I'm going to give you the Murray McMurray Hatchery site. I gave it to you last time also. There are lots and lots of other hatcheries, maybe some right in your neighborhood. The reason I'm giving you the Murray McMurray site is because this is who I buy the vast majority of my birds from. I have been using them for 25+ years, and am very happy with their service, their product and their service after the sale.
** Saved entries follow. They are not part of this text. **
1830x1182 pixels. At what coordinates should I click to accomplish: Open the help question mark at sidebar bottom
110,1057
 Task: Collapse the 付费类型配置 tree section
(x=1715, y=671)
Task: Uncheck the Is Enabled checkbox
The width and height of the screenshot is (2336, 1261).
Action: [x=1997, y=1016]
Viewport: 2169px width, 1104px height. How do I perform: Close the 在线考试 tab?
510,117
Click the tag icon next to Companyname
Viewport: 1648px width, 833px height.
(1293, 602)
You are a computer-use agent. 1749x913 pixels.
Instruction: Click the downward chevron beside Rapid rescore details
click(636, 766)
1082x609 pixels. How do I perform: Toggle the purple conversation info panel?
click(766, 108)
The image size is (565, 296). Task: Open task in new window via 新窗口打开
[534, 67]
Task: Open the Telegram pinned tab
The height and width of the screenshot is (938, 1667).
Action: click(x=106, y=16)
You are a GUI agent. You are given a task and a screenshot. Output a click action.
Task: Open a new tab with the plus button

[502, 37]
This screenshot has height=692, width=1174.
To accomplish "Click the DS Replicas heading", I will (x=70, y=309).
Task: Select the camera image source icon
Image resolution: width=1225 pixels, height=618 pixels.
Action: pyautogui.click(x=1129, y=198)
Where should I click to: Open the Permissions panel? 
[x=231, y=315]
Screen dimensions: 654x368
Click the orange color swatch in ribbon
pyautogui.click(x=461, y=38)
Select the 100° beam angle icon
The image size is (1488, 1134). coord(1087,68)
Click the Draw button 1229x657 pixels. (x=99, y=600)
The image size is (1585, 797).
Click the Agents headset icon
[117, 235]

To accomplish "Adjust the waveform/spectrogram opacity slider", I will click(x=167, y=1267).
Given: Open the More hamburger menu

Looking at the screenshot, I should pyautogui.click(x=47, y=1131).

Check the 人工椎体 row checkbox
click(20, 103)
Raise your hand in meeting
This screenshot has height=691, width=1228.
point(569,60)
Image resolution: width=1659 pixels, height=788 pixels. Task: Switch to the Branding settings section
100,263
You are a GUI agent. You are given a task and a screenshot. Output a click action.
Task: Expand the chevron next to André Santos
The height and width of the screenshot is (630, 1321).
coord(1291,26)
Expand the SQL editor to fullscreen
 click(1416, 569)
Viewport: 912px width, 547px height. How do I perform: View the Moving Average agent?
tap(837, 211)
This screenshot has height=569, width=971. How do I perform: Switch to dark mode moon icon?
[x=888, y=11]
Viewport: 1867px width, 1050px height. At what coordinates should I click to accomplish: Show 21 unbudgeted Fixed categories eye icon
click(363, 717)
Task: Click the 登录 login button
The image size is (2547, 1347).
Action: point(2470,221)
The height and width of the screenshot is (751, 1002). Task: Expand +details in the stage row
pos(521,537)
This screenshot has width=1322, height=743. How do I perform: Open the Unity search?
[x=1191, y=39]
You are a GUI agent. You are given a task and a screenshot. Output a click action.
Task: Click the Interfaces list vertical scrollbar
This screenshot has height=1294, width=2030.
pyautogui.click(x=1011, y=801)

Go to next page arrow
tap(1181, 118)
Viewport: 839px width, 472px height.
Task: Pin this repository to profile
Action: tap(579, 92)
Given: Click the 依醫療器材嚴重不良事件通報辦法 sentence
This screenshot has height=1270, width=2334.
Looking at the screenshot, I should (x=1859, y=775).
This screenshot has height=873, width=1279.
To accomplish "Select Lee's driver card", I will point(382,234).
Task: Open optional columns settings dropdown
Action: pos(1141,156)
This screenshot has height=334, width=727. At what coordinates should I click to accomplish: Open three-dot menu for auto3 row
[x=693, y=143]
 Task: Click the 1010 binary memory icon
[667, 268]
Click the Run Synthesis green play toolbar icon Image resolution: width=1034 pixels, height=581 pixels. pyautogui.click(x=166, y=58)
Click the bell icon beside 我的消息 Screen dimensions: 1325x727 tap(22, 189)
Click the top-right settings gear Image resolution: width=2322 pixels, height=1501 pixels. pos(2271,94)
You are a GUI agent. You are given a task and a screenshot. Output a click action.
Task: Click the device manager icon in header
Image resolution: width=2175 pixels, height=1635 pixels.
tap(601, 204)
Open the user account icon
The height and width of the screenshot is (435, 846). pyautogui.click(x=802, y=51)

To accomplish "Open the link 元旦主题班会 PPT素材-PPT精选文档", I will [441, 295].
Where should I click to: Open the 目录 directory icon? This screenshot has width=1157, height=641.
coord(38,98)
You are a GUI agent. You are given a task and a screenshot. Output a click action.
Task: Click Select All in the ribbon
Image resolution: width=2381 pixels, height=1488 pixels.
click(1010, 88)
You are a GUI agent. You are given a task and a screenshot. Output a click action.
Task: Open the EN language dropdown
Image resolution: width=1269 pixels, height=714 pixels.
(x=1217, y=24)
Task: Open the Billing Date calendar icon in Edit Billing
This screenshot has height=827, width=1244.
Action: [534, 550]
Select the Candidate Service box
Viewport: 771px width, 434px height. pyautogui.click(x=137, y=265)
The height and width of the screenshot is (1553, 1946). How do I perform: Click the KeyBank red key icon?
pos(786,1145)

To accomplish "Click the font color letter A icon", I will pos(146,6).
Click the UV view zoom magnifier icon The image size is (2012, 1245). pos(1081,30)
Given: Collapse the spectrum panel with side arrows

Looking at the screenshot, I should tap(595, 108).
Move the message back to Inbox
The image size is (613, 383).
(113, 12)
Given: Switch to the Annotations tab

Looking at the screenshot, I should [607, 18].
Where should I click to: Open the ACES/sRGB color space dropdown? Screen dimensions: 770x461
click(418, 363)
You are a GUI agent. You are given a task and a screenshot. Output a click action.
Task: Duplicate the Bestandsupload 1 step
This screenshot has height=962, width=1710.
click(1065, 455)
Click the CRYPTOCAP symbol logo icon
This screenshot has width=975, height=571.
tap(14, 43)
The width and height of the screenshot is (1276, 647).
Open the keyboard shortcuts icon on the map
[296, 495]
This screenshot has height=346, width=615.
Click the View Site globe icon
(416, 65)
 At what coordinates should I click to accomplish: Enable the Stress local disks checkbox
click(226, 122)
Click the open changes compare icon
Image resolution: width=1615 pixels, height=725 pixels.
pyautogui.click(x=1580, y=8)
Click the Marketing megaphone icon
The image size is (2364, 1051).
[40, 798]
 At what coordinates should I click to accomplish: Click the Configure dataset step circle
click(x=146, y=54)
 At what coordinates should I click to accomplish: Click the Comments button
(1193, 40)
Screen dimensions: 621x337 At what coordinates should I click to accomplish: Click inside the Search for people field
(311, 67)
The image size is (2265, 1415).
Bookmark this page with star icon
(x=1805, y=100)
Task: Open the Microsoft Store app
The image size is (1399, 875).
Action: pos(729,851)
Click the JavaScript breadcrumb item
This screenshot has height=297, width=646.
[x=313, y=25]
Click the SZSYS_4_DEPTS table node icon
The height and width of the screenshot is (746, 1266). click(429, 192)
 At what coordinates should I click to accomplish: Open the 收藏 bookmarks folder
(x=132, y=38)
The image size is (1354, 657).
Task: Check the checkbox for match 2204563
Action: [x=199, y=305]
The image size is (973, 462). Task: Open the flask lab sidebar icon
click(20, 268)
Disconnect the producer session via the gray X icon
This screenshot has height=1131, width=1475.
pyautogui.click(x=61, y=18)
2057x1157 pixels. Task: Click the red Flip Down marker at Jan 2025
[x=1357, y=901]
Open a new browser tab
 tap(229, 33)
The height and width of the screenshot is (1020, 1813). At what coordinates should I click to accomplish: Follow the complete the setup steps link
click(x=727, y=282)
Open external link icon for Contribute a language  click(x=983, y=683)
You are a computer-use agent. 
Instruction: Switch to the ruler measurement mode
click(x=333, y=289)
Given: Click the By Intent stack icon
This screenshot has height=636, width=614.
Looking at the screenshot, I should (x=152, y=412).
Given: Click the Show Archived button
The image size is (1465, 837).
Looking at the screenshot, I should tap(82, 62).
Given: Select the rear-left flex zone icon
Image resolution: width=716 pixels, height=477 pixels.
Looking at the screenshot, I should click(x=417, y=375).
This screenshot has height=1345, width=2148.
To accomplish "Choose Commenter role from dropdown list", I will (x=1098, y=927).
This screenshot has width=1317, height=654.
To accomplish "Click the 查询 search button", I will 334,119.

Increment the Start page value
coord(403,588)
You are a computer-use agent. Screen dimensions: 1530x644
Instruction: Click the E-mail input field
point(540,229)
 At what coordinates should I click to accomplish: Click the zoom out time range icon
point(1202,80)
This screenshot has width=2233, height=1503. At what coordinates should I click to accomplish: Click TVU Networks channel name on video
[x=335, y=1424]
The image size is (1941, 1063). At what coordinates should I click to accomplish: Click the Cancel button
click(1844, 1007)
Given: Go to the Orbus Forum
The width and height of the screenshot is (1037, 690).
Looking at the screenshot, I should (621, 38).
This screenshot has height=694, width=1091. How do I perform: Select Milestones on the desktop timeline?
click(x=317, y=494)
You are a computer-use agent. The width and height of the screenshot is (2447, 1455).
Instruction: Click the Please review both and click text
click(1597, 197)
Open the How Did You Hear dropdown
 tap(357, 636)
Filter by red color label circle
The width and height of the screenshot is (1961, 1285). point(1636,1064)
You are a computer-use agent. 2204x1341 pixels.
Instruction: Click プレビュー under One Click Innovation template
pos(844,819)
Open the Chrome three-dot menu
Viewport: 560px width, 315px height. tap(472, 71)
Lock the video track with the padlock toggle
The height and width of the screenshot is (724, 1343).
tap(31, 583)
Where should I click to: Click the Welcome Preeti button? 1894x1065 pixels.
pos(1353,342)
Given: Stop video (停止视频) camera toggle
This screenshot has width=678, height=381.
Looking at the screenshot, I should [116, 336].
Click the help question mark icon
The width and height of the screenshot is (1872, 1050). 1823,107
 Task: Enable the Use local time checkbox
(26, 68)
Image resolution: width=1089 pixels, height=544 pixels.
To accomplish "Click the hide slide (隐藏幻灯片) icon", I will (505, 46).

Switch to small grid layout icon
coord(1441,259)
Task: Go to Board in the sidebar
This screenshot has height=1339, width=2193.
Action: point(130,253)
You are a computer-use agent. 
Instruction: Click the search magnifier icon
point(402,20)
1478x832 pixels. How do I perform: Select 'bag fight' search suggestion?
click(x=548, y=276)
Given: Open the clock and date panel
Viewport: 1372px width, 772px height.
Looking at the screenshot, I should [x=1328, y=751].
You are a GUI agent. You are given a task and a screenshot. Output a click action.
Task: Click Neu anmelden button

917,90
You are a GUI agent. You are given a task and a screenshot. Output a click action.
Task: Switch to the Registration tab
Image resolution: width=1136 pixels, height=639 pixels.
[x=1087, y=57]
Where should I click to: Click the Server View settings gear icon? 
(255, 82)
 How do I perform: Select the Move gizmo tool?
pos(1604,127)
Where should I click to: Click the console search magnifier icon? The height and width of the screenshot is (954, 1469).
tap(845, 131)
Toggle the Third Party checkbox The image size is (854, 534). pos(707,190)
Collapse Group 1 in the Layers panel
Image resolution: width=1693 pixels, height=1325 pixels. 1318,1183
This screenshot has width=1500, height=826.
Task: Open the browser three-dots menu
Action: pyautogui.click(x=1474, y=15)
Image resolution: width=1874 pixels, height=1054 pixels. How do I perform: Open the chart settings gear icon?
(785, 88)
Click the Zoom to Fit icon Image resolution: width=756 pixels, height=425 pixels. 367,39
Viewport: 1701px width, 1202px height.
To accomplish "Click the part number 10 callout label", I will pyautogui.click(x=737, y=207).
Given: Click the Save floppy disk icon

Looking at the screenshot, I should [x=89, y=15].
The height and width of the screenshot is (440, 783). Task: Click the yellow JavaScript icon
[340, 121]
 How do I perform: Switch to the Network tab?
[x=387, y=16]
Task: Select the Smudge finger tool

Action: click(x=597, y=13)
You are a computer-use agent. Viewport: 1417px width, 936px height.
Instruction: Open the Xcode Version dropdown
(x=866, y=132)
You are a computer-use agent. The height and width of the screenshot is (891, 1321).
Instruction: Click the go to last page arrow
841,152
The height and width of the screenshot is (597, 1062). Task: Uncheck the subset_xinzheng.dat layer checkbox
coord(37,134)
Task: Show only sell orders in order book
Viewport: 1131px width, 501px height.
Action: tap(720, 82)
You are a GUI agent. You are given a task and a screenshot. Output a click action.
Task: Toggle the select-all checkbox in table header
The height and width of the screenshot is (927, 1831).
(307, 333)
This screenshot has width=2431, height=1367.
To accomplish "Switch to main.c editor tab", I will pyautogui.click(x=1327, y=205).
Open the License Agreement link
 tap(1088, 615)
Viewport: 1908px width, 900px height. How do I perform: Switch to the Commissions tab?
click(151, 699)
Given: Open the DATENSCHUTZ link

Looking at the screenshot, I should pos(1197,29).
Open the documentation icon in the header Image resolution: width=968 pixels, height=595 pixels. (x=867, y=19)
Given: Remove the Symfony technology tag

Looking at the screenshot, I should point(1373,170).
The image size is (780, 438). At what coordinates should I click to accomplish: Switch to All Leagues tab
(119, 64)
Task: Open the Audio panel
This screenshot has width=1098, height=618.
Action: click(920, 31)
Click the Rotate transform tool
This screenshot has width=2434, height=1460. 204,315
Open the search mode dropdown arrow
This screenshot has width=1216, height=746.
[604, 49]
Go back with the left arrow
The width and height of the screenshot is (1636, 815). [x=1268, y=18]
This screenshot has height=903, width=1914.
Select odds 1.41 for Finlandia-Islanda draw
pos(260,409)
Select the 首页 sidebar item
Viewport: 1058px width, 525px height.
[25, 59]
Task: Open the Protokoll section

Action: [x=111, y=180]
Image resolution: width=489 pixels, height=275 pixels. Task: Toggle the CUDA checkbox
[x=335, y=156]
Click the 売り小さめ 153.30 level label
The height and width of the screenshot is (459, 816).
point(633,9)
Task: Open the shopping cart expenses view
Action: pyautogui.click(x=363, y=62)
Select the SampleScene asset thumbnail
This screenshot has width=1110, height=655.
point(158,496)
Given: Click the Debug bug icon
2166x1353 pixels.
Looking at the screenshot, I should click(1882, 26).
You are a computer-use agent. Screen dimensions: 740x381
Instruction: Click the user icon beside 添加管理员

Now a short tutorial here. If you choose to use the Murray McMurray site, then familiarize yourself with how their website operates. On the site's top right hand corner in white letters, you'll
see 'home', which takes you back to the original site; 'chick selector' which is a nifty little tool to help you choose the right bird; and 'FAQ's' which is frequently asked questions. We're going to use the FAQ right now, click on it, scroll down and you will see lots and lots of questions. Pick the ones that interest you
first or start at the top and just go down the list. This FAQ page will answer the vast majority of your questions. Now, always take something into consideration, this company, like all companies, has to make a profit. Therefore, most information available here is geared toward selling you some type of fowl. So take everything you read with a grain of salt. But this company wants their customers to be happy and return again and again, just like I have.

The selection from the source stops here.